SELECTED PASSAGE

Single by Britney Spears

from the album Britney
- B-side: "I Run Away"
- Released: January 7, 2002
- Recorded: May–June 20, 2001
- Studio: Maratone (Stockholm); Battery (New York City);
- Genre: Pop; ballad;
- Length: 3:52
- Label: Jive
- Songwriters: Max Martin; Rami Yacoub; Dido Armstrong;
- Producers: Max Martin; Rami;

Britney Spears singles chronology
| "Overprotected" (2001) | "I'm Not a Girl, Not Yet a Woman" (2002) | "I Love Rock 'n' Roll" (2002) |

Music video
- "I'm Not a Girl, Not Yet a Woman" on YouTube

= I'm Not a Girl, Not Yet a Woman =

2002 single by Britney Spears

"I'm Not a Girl, Not Yet a Woman" is a song by American singer Britney Spears from her third studio album, Britney (2001). It was written and produced by Max Martin and Rami, with additional writing from Dido. The song was released as the second US and third international single from Britney on January 7, 2002, by Jive Records. "I'm Not a Girl, Not Yet a Woman" is a song that speaks about the angst and heartache of adolescence. Spears considered the song inspirational and one of her favorite songs to perform.

"I'm Not a Girl, Not Yet a Woman" received positive reviews from music critics. The song was considered to be Spears' standout statement on Britney, and was likened to the powerful ballads written by Diane Warren. However, it won the Golden Raspberry Award for Worst Original Song due to the film that it was paired up with. While the song did not perform well in the United States, "I'm Not a Girl, Not Yet a Woman" reached the top ten in Australia, Germany, Ireland, Sweden and United Kingdom. An accompanying music video for the song was filmed at Antelope Canyon in Page, Arizona and directed by Wayne Isham, being released along with Crossroads (2002), Spears' first film as a protagonist. Spears performed "I'm Not a Girl, Not Yet a Woman" as part of her Dream Within a Dream Tour, and on several TV and award shows.

WRITTEN REQUEST A
Rewrite the entries below with every "Newsgroups" replaced by "Forums" and everything else unchanged, leaving out the pictures.
WRITTEN REQUEST B
Write the next paragraph of the article on "I'm Not a Girl, Not Yet a Woman," picking up after its final sentence.
The song article above and the entries below are unrelated to each other.

DATA FOR THE TASK
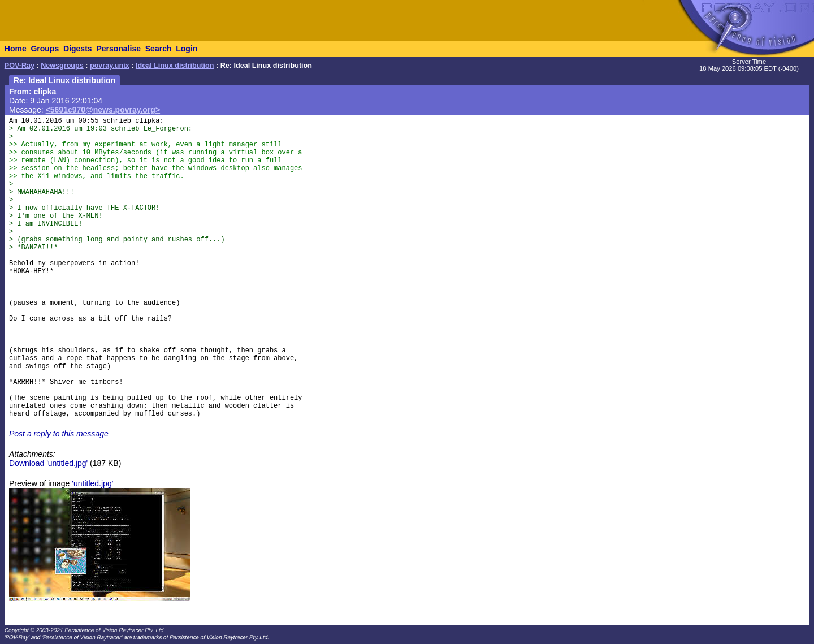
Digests (77, 49)
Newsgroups (62, 66)
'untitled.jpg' (92, 483)
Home (15, 49)
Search (158, 49)
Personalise (118, 49)
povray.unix (110, 66)
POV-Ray (19, 66)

TASK ANSWER A
Digests (77, 49)
Forums (62, 66)
'untitled.jpg' (92, 483)
Home (15, 49)
Search (158, 49)
Personalise (118, 49)
povray.unix (110, 66)
POV-Ray (19, 66)

TASK ANSWER B
==Background==
In early 2001, Spears and her team developed a script for a movie where the singer could be the main role. "I talked to Rhimes and told her what I wanted the movie to be about and she elaborated on it," Spears said. "It was my little project. When you do a movie, I think you have to be really passionate about it. I was having a lot of offers, but this is something my heart was into." After finishing the script, the movie, which was later titled Crossroads, had the working titles of What Are Friends For and Not a Girl. "I'm Not a Girl, Not Yet a Woman" was written by Dido, Max Martin and Rami. Though the song was recorded specifically for inclusion in the movie, it was also included on Spears's third studio album, Britney (2001).

==Composition==

The song was produced and mixed by Max Martin and Rami Yacoub. Max Martin began working on the song at Maratone Studios in Stockholm, Sweden in mid-2001 and Spears recorded in June of the same year at Battery Studios in New York City, New York. The June 20, 2001, recording session aired on MTV Diary on September 1, 2001. Background vocals were provided by Martin and Jeanette Oison. Spears considered the song as one of her favorites, while praising Dido for her input into its songwriting, saying "it was truly an honor for you to be part of my album. Thanks for your input." "I'm Not a Girl, Not Yet a Woman" is a pop power ballad, founded on a strong piano melody, that lasts for three minutes and 49 seconds. The song is composed in the key of E♭ major and is set in time signature of common time, with a moderately slow tempo of 76 beats per minute. After the bridge, it transposes to F major. The song's lyrics talk about the angst and heartache that teenage girls suffer with puberty, where Spears claims, "I used to think I had the answers to everything." "I'm Not a Girl, Not Yet a Woman" has a basic sequence of E♭–A♭2–Fm7–B♭ as its chord progression.

==Reception==
===Critical===
"I'm Not a Girl, Not Yet a Woman" received positive reviews from music critics. Yale Daily News writer Catherine Halaby called it a "well-executed ballad", while observing that "it comes across as a hybrid of advice to her young female fans on how to deal with puberty, and an explanation of her girly but not childlike attitude." Jim Farber of the Daily News while reviewing the Dream Within a Dream Tour, called the song "sugar pop dittie", along with Spears' previous ballad single "Don't Let Me Be the Last to Know". Nikki Tranker of PopMatters considered the song "Britney's standout statement on [Britney], [...] a power ballad that allows [the singer] to showcase her expert vocals while still adhering to the rules of safe pop." Tranker compared the song to powerful ballads written by Diane Warren.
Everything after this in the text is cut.